Stay on the Path: Instruction Fidelity in Vision-and-Language Navigation (1905.12255v3)

Published 29 May 2019 in cs.AI and cs.CL

Abstract: Advances in learning and representations have reinvigorated work that connects language to other modalities. A particularly exciting direction is Vision-and-Language Navigation(VLN), in which agents interpret natural language instructions and visual scenes to move through environments and reach goals. Despite recent progress, current research leaves unclear how much of a role language understanding plays in this task, especially because dominant evaluation metrics have focused on goal completion rather than the sequence of actions corresponding to the instructions. Here, we highlight shortcomings of current metrics for the Room-to-Room dataset (Anderson et al.,2018b) and propose a new metric, Coverage weighted by Length Score (CLS). We also show that the existing paths in the dataset are not ideal for evaluating instruction following because they are direct-to-goal shortest paths. We join existing short paths to form more challenging extended paths to create a new data set, Room-for-Room (R4R). Using R4R and CLS, we show that agents that receive rewards for instruction fidelity outperform agents that focus on goal completion.

Citations (164)

View on Semantic Scholar

Summary

The paper addresses the lack of instruction fidelity evaluation in Vision-and-Language Navigation (VLN) and proposes new methods to improve it.
It introduces Coverage weighted by Length Score (CLS) as a new metric to better evaluate how well an agent adheres to the entire path specified in instructions, unlike traditional goal-focused metrics.
The authors propose the Room-for-Room (R4R) dataset, an extension of R2R with longer, more complex paths, demonstrating that agents trained with instruction fidelity rewards perform better.
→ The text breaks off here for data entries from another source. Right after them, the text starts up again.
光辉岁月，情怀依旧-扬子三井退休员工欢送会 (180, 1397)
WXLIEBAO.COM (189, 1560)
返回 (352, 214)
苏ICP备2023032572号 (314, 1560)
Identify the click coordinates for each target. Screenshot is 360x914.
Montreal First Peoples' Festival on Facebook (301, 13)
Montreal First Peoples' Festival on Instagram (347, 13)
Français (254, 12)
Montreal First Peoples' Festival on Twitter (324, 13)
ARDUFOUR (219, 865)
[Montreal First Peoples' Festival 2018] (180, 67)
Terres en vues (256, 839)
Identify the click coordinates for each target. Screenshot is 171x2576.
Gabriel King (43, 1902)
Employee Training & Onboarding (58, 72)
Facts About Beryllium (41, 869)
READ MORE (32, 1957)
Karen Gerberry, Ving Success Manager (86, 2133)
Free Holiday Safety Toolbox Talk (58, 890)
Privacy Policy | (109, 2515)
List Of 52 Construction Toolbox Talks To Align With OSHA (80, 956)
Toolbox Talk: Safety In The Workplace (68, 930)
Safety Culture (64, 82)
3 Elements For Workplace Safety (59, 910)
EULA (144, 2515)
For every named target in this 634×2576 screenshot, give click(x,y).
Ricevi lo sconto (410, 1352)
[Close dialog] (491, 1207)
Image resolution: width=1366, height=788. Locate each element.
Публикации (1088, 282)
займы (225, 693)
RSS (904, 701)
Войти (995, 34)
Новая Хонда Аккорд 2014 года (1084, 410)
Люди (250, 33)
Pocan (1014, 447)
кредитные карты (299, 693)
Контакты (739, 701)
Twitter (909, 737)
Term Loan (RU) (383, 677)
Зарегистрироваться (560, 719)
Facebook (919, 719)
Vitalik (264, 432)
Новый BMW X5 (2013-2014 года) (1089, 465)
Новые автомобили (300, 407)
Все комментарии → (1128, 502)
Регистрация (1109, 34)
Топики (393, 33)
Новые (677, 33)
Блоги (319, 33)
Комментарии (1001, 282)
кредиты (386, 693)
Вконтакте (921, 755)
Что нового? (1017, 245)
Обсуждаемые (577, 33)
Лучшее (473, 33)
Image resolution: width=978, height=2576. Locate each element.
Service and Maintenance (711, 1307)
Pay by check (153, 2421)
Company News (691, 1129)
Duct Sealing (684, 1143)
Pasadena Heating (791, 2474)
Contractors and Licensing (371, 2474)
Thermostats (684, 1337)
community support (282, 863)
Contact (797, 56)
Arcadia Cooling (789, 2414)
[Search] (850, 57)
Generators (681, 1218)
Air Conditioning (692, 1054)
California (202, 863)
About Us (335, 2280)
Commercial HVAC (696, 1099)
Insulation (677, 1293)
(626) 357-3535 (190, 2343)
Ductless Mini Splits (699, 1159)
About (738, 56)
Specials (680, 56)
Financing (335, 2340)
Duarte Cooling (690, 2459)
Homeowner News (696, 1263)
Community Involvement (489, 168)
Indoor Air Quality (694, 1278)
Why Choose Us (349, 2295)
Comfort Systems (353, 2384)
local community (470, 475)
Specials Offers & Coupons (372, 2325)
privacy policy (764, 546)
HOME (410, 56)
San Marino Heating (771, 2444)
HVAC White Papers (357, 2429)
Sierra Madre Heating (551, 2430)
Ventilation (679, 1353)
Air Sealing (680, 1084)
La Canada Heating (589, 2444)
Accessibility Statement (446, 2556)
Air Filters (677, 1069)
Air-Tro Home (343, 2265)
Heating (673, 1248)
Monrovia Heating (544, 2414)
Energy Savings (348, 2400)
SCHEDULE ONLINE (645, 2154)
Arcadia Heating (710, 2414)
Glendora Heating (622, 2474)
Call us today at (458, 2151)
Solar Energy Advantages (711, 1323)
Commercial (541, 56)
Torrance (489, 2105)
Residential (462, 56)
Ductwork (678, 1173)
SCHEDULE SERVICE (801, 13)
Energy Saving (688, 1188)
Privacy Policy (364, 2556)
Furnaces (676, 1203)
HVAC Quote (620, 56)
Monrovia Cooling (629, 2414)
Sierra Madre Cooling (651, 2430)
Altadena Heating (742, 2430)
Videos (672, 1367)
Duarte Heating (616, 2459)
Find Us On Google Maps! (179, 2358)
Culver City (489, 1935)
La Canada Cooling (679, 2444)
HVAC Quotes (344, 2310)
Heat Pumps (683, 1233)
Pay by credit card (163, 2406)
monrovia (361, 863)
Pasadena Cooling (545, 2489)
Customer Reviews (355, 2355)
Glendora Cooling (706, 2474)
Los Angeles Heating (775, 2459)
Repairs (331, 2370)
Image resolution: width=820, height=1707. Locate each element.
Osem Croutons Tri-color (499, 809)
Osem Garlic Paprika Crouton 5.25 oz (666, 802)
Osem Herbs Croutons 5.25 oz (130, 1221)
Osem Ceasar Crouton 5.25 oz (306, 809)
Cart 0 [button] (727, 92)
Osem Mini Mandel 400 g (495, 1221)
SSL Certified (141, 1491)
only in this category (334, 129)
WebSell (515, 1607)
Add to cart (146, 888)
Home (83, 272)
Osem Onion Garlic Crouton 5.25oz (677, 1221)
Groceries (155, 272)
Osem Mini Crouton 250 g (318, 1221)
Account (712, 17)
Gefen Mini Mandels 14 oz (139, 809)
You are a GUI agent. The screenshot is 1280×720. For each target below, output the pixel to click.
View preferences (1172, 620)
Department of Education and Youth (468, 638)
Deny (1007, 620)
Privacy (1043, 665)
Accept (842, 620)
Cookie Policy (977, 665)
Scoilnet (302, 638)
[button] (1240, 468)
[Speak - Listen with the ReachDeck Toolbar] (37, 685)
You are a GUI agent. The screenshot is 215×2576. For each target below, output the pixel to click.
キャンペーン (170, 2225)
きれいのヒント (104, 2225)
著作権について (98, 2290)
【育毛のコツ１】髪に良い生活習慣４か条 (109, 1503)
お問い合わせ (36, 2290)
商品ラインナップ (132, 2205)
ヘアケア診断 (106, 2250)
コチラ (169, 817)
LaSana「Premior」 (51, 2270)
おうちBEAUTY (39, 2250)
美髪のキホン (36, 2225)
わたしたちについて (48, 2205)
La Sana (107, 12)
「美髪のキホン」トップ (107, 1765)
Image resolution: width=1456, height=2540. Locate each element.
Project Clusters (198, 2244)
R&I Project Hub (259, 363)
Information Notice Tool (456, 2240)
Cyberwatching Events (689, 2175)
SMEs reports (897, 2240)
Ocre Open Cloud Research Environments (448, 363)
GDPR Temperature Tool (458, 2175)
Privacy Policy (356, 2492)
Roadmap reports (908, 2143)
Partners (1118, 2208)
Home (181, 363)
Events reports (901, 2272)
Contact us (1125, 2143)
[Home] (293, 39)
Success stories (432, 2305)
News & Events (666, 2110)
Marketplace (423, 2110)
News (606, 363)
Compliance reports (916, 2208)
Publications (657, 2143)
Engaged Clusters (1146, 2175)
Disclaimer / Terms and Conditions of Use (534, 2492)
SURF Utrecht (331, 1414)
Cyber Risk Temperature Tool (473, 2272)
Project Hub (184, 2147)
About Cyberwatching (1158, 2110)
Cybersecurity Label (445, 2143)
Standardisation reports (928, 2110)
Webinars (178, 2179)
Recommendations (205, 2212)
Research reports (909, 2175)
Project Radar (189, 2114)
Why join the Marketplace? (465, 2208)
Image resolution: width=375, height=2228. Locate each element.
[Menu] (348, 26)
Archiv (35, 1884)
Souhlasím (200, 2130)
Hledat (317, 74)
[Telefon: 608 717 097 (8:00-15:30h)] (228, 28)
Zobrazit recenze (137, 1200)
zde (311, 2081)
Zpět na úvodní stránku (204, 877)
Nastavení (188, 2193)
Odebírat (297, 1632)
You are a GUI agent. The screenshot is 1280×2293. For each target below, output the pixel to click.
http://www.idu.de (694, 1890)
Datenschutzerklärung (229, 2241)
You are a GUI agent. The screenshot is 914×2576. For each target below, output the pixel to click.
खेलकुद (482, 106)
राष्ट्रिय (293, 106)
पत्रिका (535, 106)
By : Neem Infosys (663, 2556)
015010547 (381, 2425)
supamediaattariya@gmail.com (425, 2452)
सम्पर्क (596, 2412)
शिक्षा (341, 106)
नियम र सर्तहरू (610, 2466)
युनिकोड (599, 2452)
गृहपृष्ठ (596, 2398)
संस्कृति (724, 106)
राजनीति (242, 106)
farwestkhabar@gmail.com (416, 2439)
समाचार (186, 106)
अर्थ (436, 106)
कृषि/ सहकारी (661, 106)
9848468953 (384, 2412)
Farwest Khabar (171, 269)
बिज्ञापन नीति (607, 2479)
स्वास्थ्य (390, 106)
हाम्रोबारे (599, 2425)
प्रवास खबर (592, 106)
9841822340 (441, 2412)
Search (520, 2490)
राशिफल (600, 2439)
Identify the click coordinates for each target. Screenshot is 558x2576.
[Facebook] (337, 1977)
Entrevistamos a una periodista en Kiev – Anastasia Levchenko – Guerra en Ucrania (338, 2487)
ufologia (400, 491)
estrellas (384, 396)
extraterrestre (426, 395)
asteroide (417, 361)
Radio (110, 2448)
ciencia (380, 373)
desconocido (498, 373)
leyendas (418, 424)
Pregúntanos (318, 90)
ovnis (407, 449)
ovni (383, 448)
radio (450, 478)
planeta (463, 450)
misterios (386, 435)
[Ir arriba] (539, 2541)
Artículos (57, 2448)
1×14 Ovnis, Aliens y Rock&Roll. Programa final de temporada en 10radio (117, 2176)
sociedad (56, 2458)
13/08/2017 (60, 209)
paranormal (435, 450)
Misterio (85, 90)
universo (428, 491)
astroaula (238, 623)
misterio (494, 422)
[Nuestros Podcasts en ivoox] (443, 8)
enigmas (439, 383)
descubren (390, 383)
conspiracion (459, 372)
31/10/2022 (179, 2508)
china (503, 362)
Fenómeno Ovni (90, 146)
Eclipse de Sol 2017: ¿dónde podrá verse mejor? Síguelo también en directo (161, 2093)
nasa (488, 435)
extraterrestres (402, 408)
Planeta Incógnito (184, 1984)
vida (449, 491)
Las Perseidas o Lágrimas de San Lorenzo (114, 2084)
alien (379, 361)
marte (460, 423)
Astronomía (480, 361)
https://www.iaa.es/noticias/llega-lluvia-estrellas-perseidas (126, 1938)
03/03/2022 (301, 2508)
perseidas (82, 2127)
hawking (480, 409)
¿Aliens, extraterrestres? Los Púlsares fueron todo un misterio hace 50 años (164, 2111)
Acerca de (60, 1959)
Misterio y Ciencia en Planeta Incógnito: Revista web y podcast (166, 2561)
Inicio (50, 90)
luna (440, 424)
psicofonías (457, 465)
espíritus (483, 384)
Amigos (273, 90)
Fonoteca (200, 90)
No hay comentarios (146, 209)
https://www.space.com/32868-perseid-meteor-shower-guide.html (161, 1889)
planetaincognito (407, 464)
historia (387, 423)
The research paper titled "Stay on the Path: Instruction Fidelity in Vision-and-Language Navigation" presents a significant advancement in the field of Vision-and-Language Navigation (VLN). The primary focus of VLN is to develop agents capable of interpreting natural language instructions and corresponding visual scenes to navigate through environments efficiently. Despite notable progress in VLN, the current evaluation metrics largely emphasize goal achievement rather than adherence to the specific sequence of actions outlined in the instructions. This paper addresses these shortcomings and proposes new methodologies to enhance instruction fidelity in VLN tasks.

Advances in Metrics

The traditional metrics used for VLN, such as Success Rate (SR) and Success weighted by Path Length (SPL), are primarily concerned with whether the agent reaches its goal location. As a result, these metrics often neglect how well the agent follows the path specified by the instructions. The paper critiques these conventional metrics for failing to account for instruction fidelity and introduces a new metric named Coverage weighted by Length Score (CLS). CLS takes into consideration the closeness of an agent's trajectory to the entire reference path, thus providing a more comprehensive evaluation of how well an agent adheres to given instructions.

Room-for-Room (R4R) Dataset

The limitations of the Room-to-Room (R2R) dataset, which comprises direct-to-goal shortest paths, challenged the evaluation of instructional adherence as these paths do not require complex navigation decisions. The authors propose the Room-for-Room (R4R) dataset, which algorithmically extends R2R paths by joining them to create longer and more challenging paths. This extended dataset offers better opportunities to assess an agent's ability to follow instructions by introducing twists and turns rather than direct routes.

Agent Performance and Instruction Adherence

Using R4R, the paper demonstrates that agents receiving rewards for instruction fidelity outperform those centered solely on goal completion. In particular, the Reinforced Cross-modal Matching (RCM) models, trained with instruction fidelity as a reward signal, showed marked improvement in both CLS scores and navigation error. This underlines the importance of incorporating instruction adherence into VLN evaluation metrics and agent training processes.

Implications for Future Research

The findings of this paper hold significant theoretical and practical implications for the development of VLN systems and the broader domain of AI navigation tasks. By highlighting the necessity of instruction fidelity, the research encourages a reevaluation of how agents should be trained and evaluated. The adoption of metrics like CLS and datasets like R4R could lead to improved interaction between humans and AI, especially in scenarios requiring precise adherence to detailed instructions.

Overall, "Stay on the Path: Instruction Fidelity in Vision-and-Language Navigation" provides a profound insight into enhancing VLN tasks by ensuring that language instructions are given their due importance, thereby presenting a critical perspective for future developments in the AI navigation field.